───── Document text ─────
As examples, she cites his decision to partially roll back the “normalized” relations with Cuba and, remarkably, Trump’s executive order on guns.

“One of the first regulations that Trump opposed was Obama’s executive order on gun control,” she reminds her readers. “Obama made it mandatory that information be released on those who are mentally ill and included in background checks, making it impossible for those with certain diagnoses to buy guns. With all the senseless killing, including those of infants and children done by those who are mentally ill, a more strict gun policy would be effective, but Trump nullified Obama’s rule. Even though not all people with mental illnesses are violent and harmful, Obama was taking an extra step of precaution to decrease gun violence in America.”

So because McLaurin and, presumably, her liberal friends, do not agree with Trump’s decisions, she has come to the conclusion that executive orders should be reserved solely for Democrats.

“Limitations to this power is necessary because millions of people’s lives are being altered for the worse just to please one person and their supporters,” she says. “American citizens do not deserve to have their basic human rights taken away from them because one group of people feel it would benefit them better.”
─────
Work order:
Rewrite the passage on executive orders, starting with "So because McLaurin" and going on through "solely for Democrats.", and substitute "Republicans" for "Democrats". The items after this point are separate material and have no connection to the passage.
───── Data under study ─────
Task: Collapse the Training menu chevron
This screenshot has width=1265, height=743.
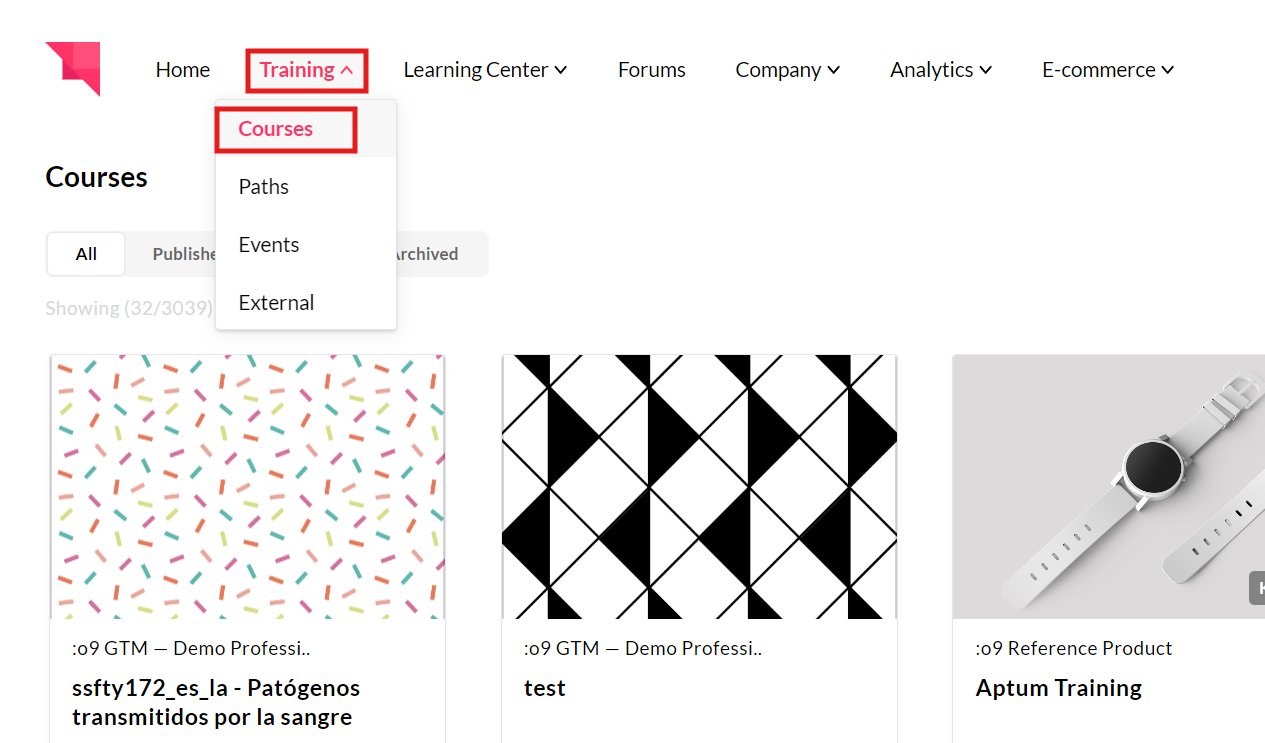Action: click(347, 70)
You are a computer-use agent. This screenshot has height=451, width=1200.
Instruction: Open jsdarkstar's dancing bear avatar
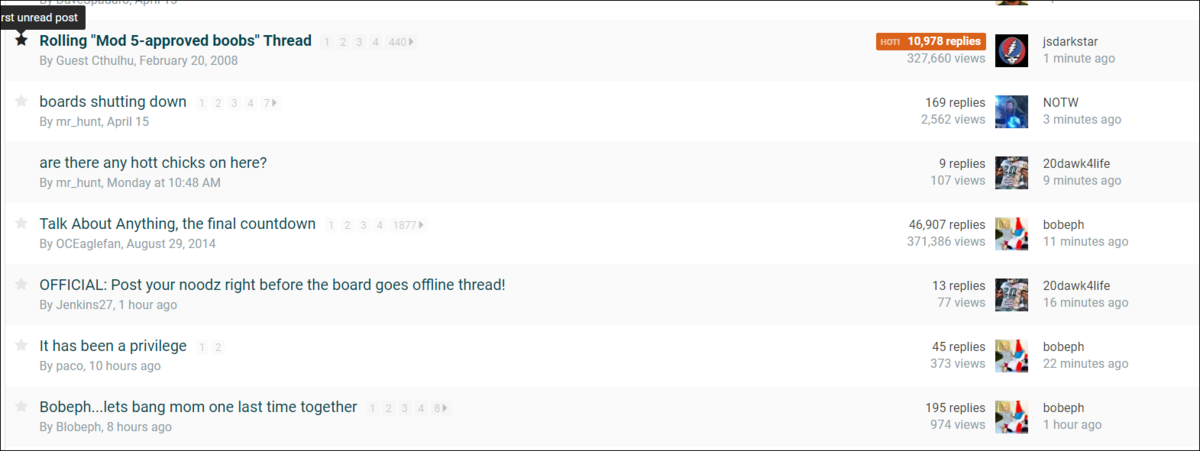tap(1012, 50)

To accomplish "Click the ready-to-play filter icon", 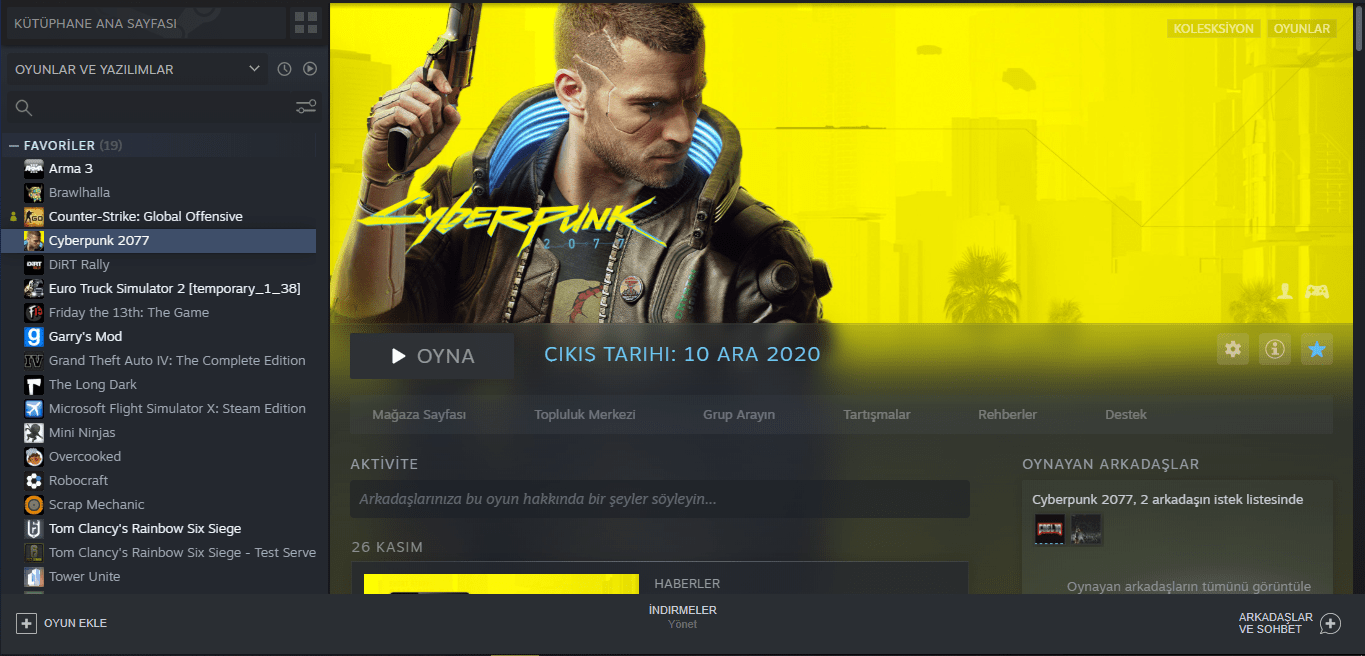I will [x=310, y=69].
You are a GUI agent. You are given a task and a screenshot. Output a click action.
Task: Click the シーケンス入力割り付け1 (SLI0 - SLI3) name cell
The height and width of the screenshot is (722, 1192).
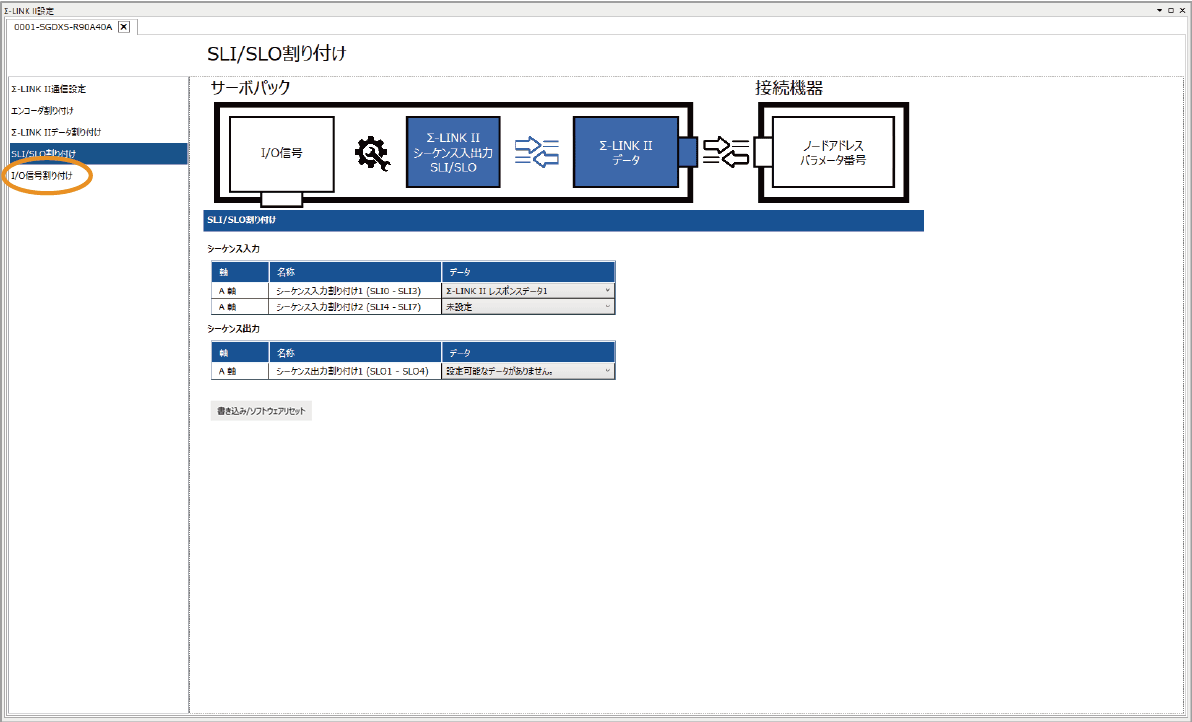coord(355,291)
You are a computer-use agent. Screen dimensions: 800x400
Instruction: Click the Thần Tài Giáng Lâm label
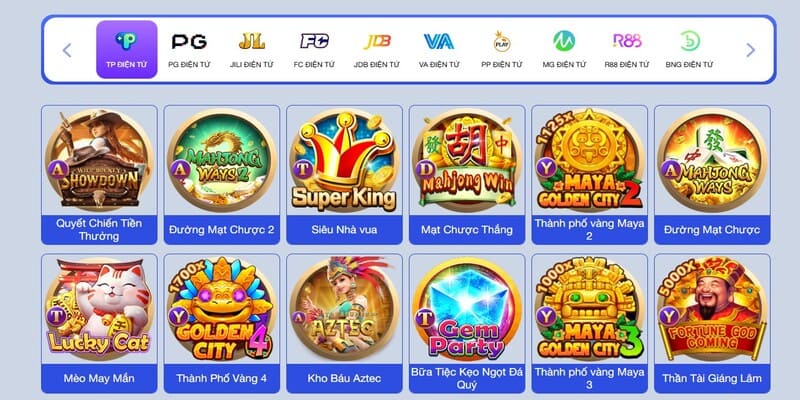pyautogui.click(x=712, y=379)
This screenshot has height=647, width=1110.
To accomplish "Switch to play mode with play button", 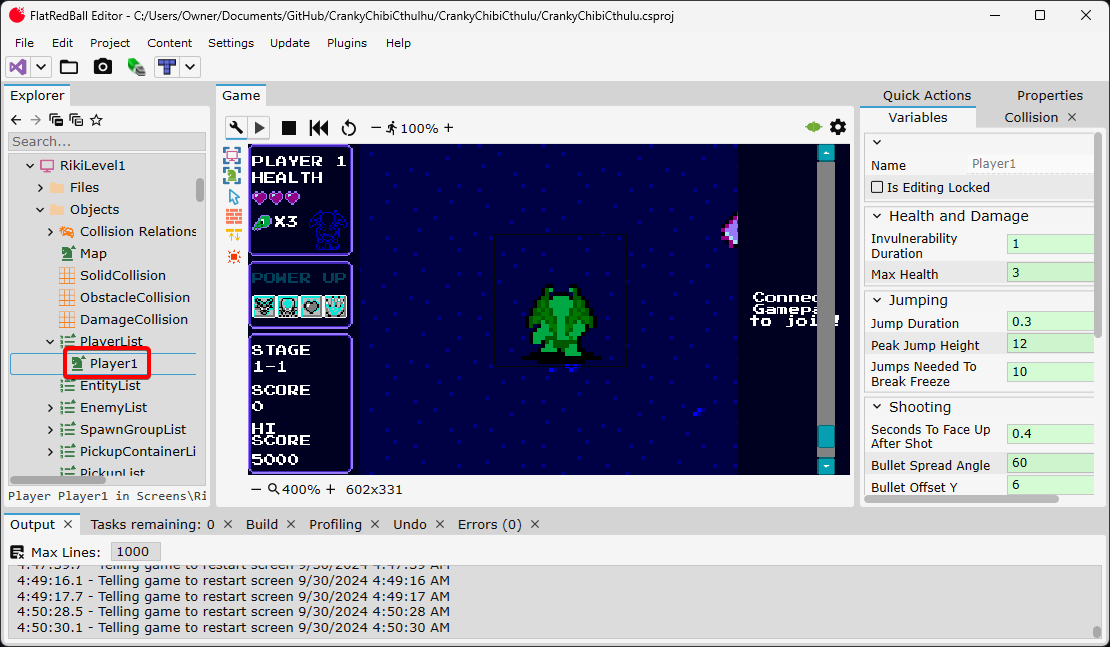I will click(260, 128).
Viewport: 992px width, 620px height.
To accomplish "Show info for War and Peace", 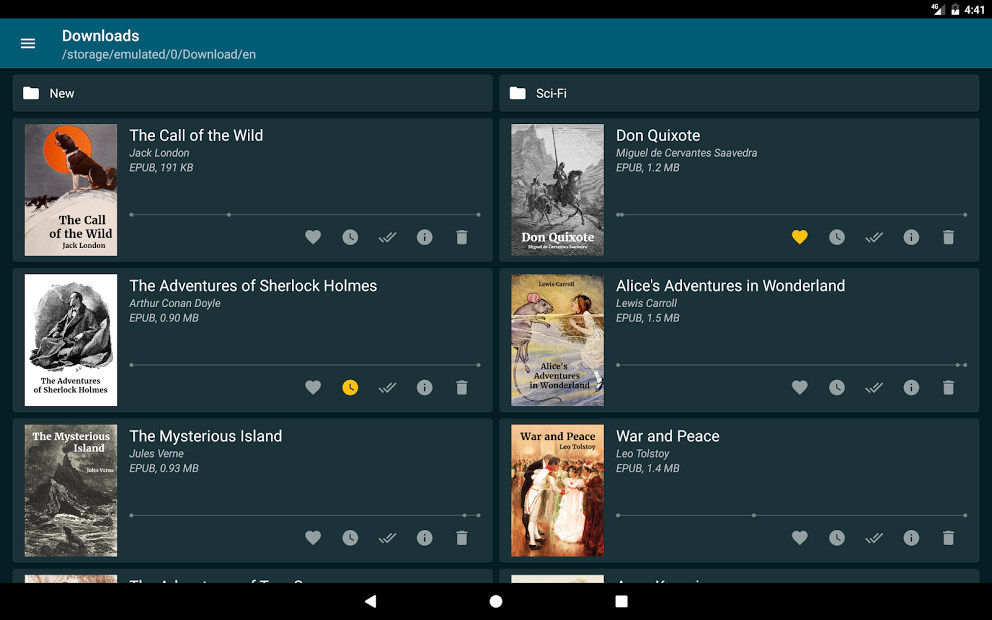I will (911, 538).
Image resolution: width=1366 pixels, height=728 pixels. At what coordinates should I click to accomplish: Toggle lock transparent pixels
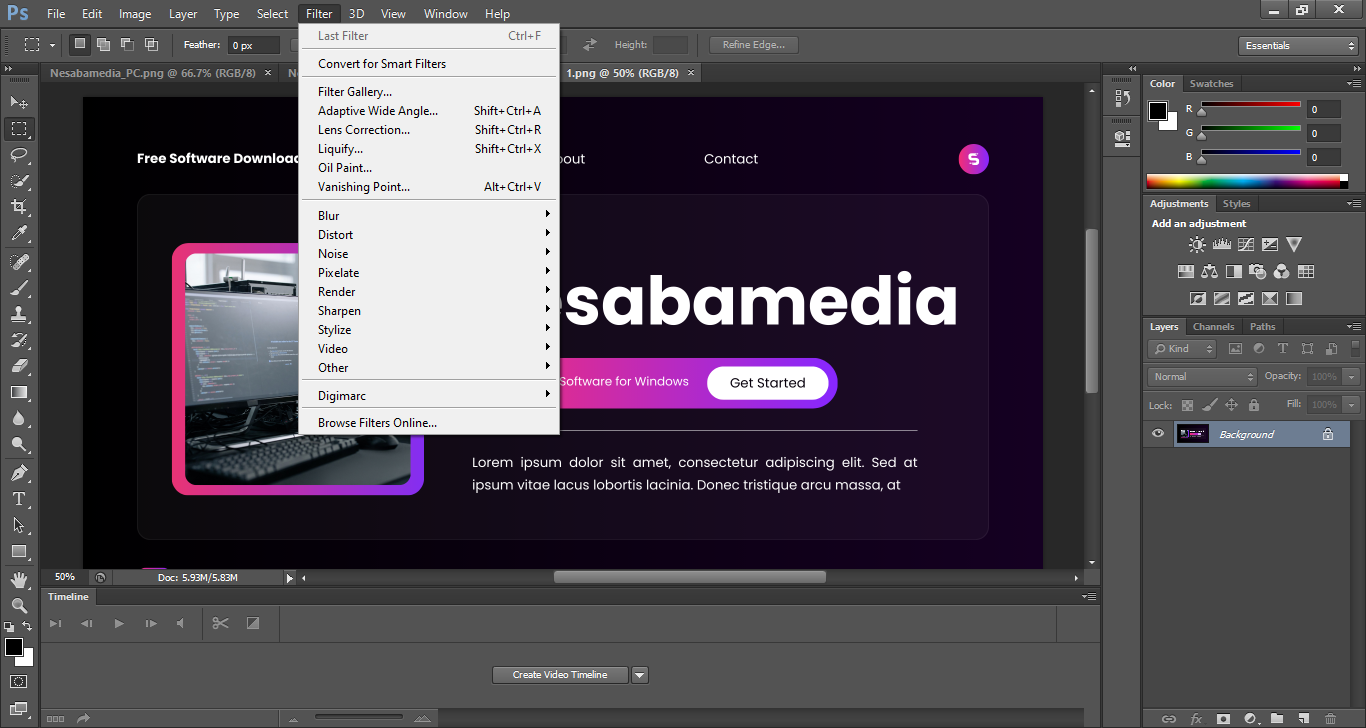1187,405
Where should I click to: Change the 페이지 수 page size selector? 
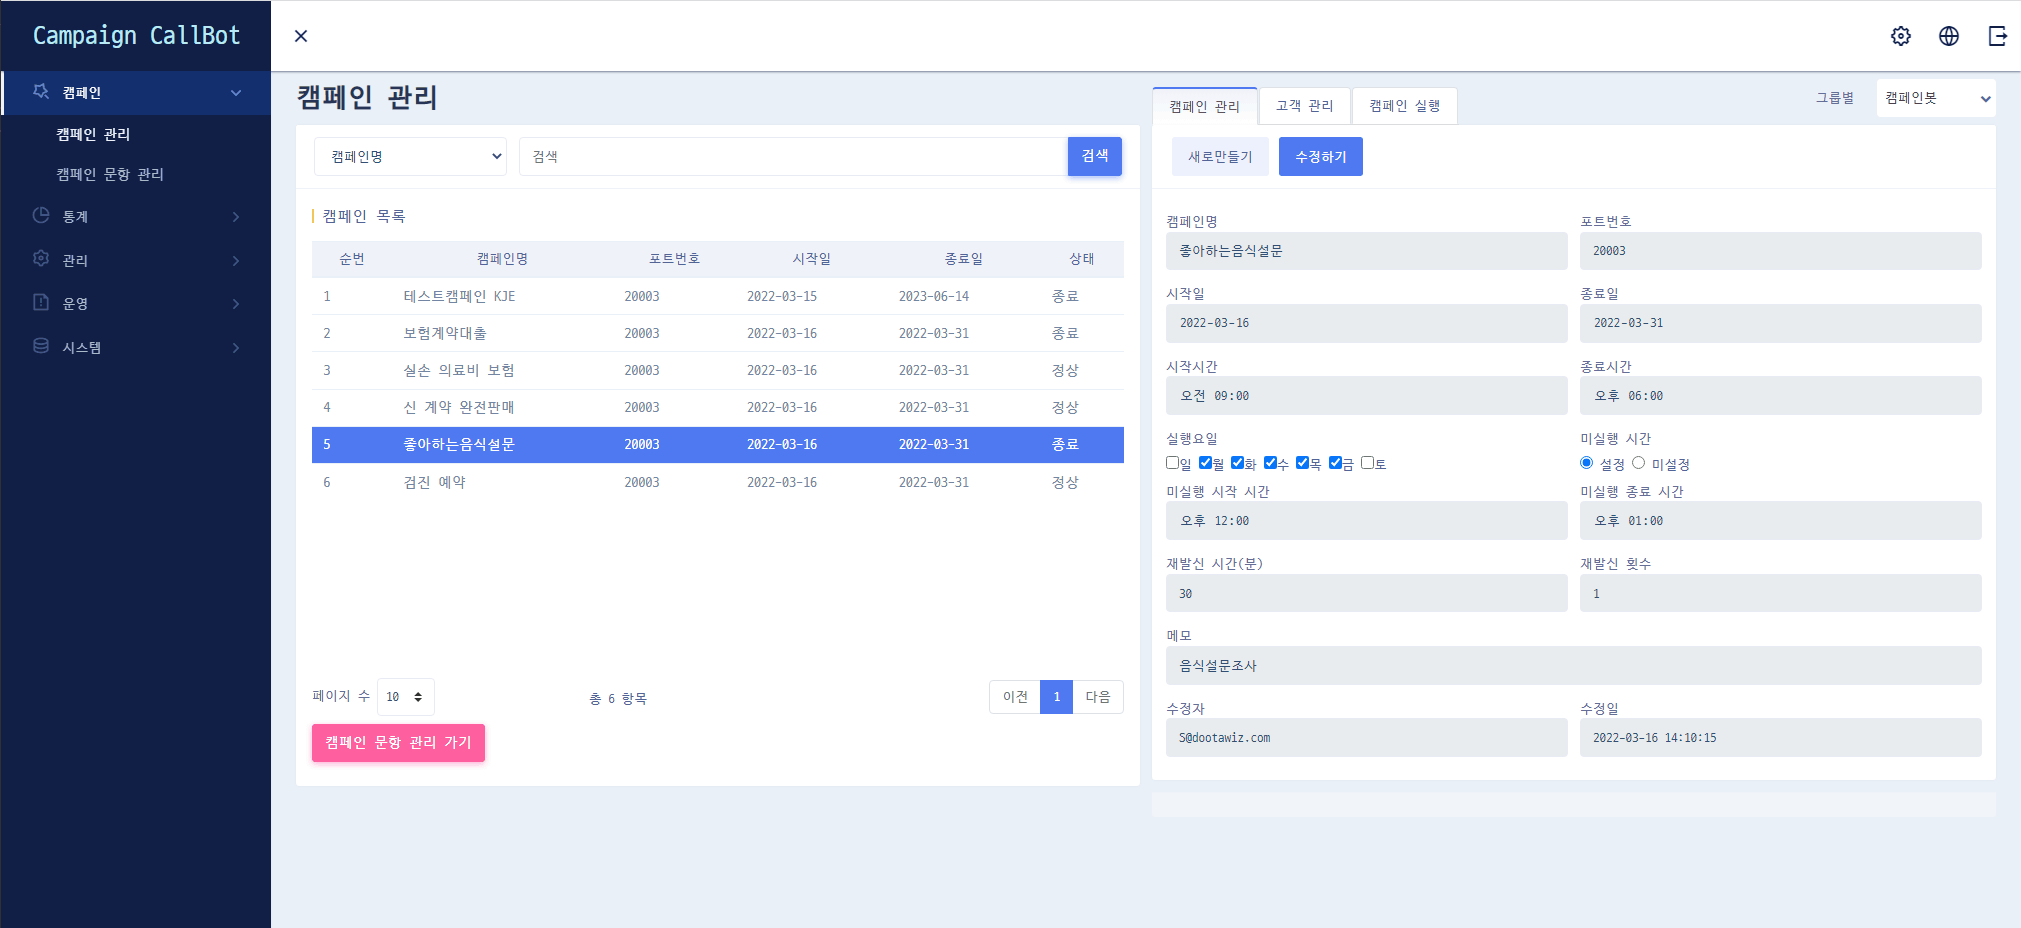tap(405, 697)
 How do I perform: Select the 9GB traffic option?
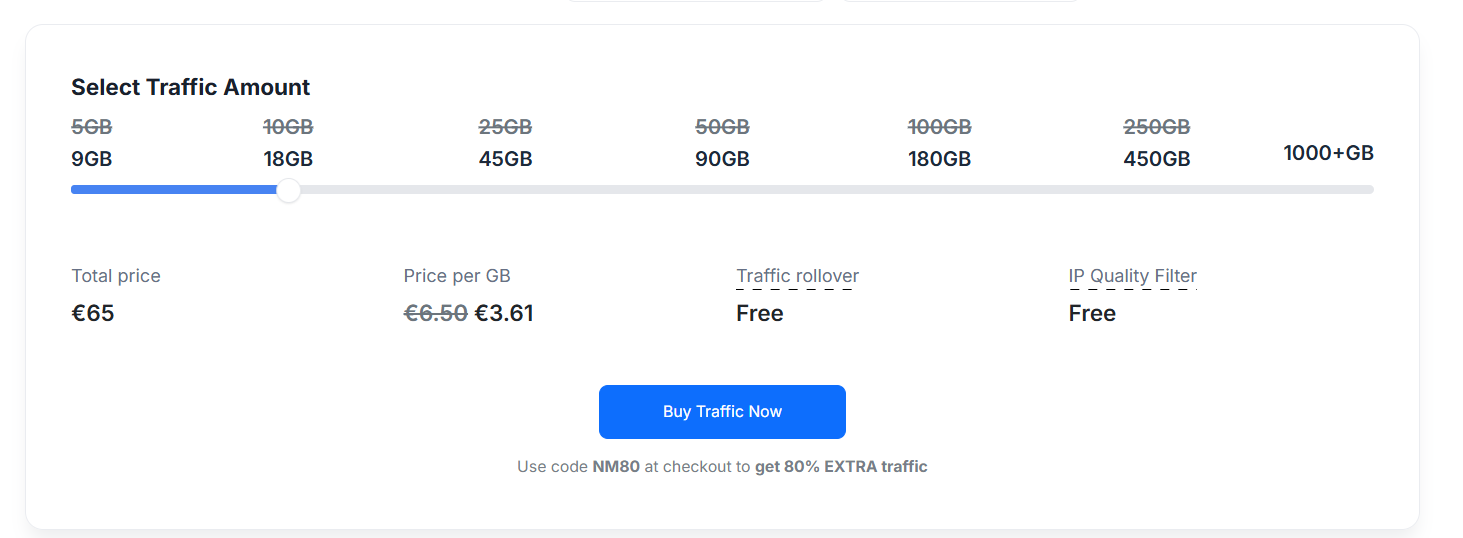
─────
Solved problem:
So because McLaurin and, presumably, her liberal friends, do not agree with Trump’s decisions, she has come to the conclusion that executive orders should be reserved solely for Republicans.